Provided records Start Marker
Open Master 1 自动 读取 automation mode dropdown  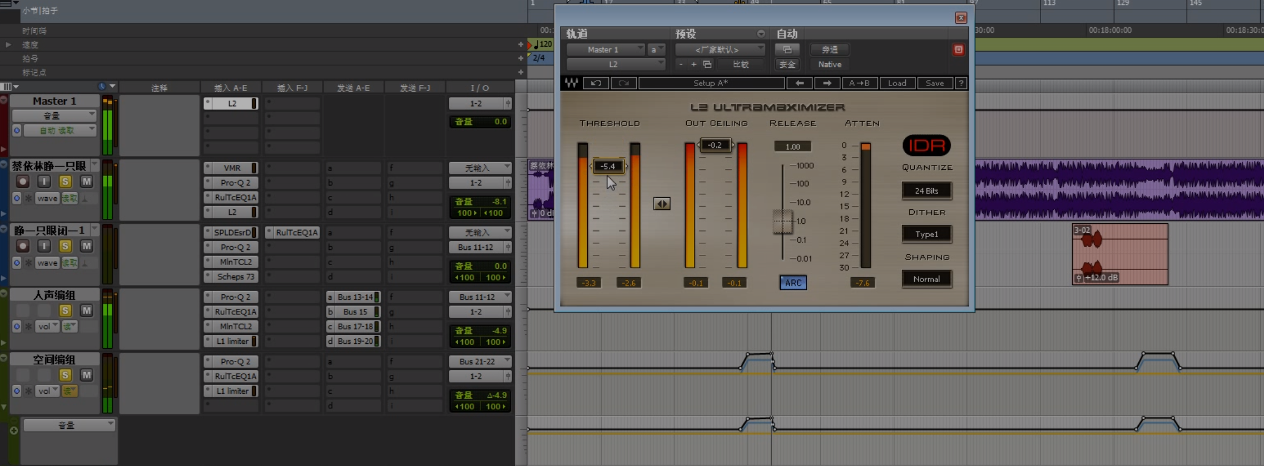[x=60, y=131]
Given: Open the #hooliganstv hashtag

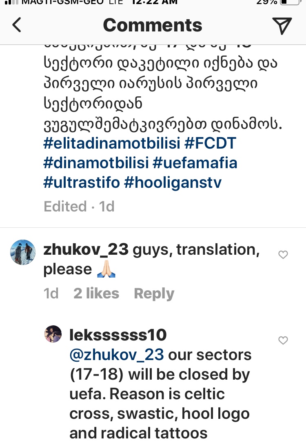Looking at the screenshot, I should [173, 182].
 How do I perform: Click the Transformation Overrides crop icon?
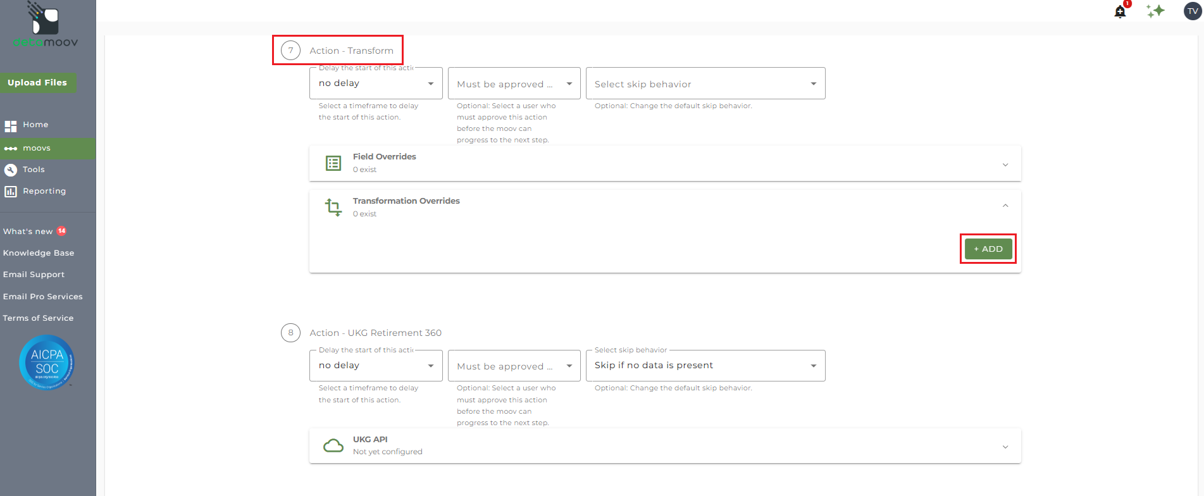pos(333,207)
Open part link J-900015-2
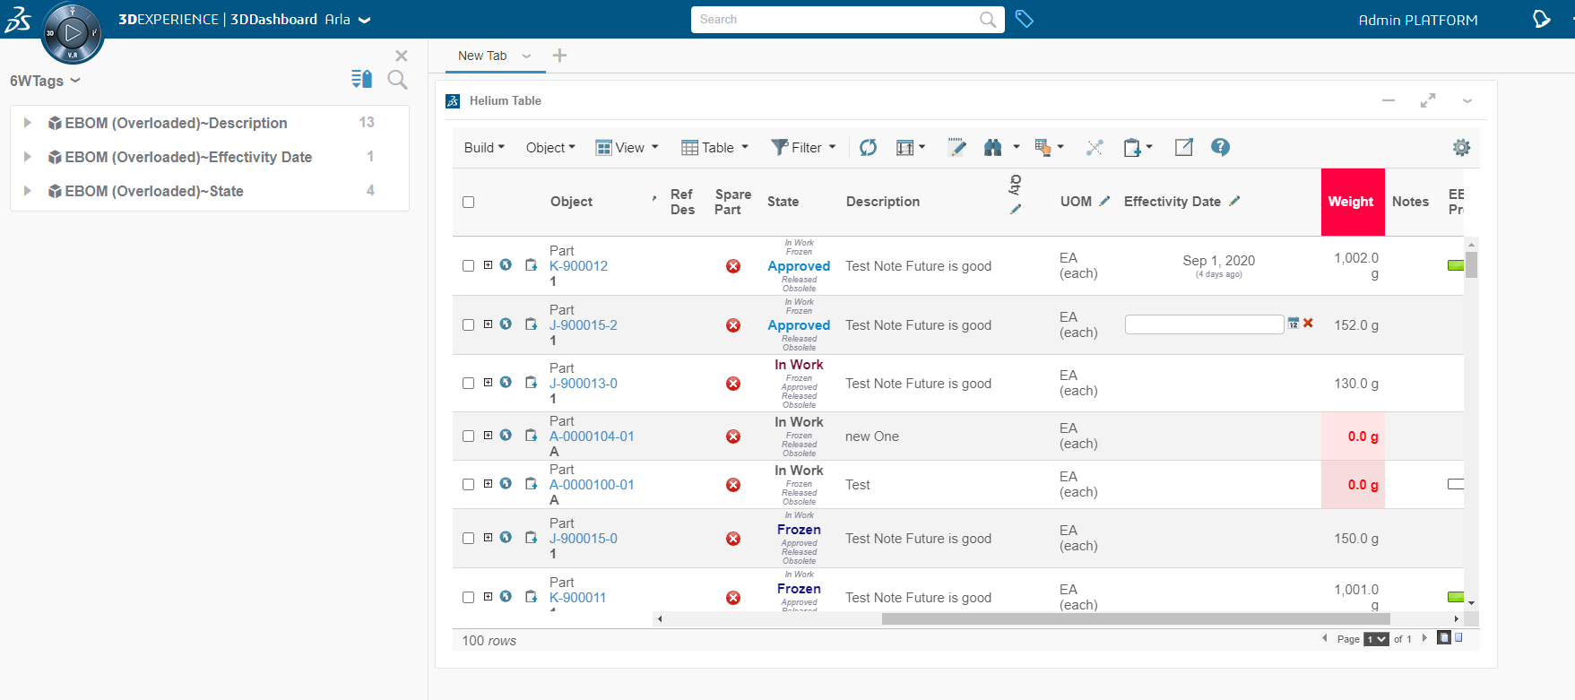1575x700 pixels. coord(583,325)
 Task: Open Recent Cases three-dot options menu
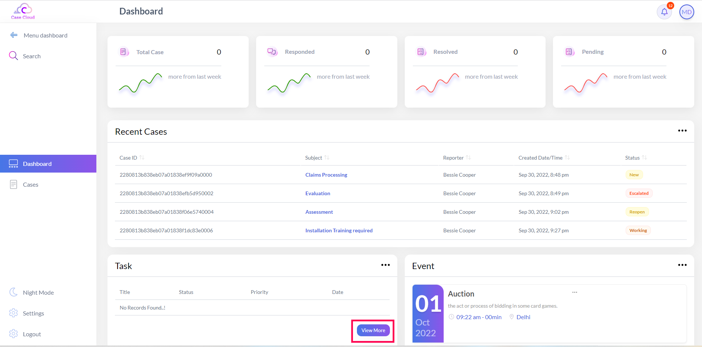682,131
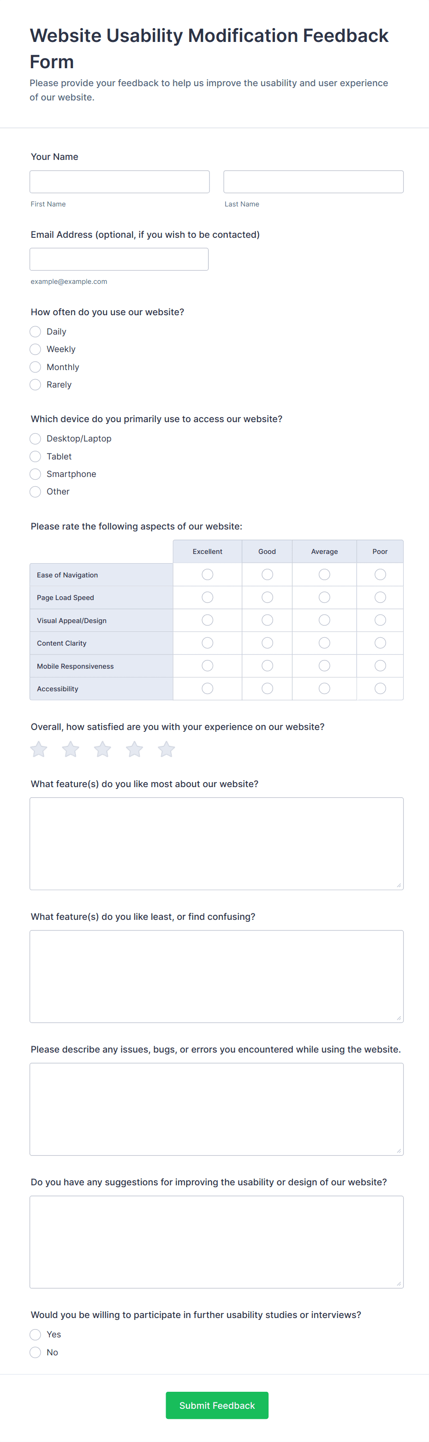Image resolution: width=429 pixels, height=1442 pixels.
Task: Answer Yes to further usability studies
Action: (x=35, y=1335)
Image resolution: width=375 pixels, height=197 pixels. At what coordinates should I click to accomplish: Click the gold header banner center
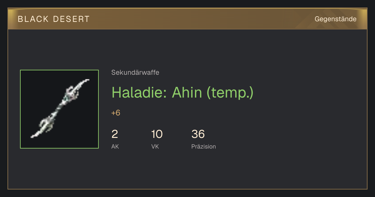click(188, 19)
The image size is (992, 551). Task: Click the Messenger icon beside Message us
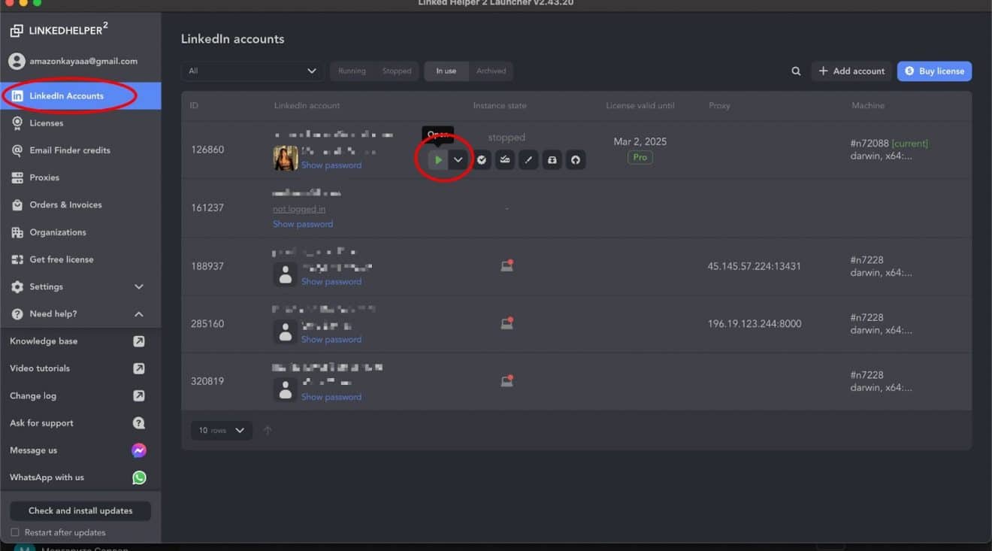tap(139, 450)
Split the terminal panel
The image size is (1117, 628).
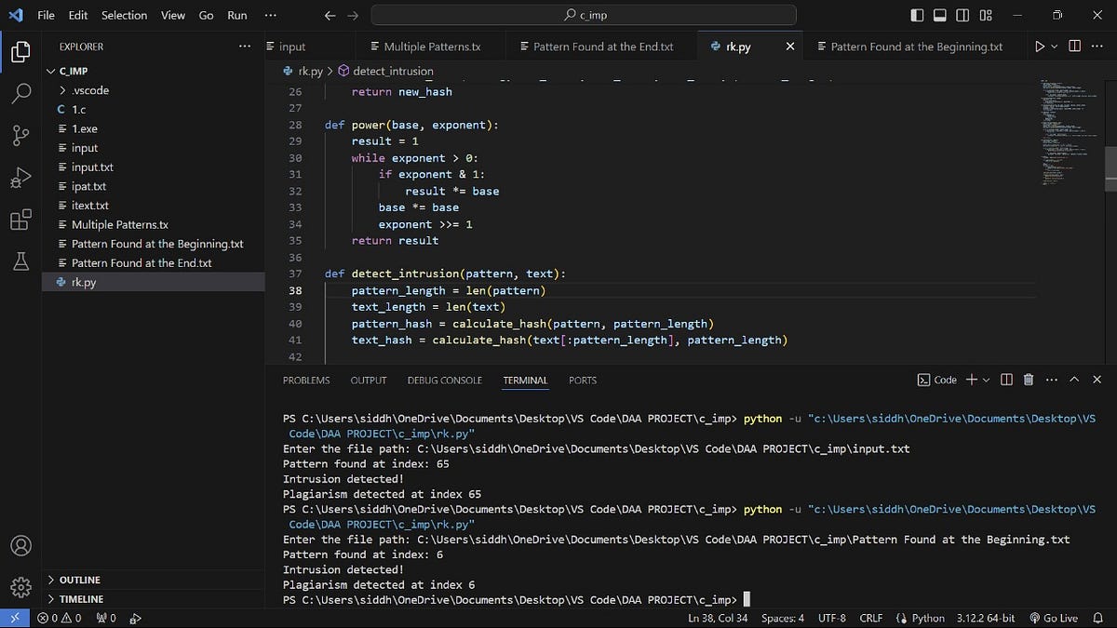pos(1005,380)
Provided records End Marker
Word for word, repeat only the lines from the line containing "Task: Open Recent" through the end of the data, without any pictures.

 Task: Open Recent Cases three-dot options menu
682,131
Image resolution: width=429 pixels, height=1442 pixels.
Task: Answer Yes to further usability studies
Action: (x=35, y=1335)
Image resolution: width=375 pixels, height=197 pixels. At what coordinates should I click to accomplish: Click the gold header banner center
click(188, 19)
The image size is (992, 551). Task: Click the Messenger icon beside Message us
tap(139, 450)
Split the terminal panel
The image size is (1117, 628).
pos(1005,380)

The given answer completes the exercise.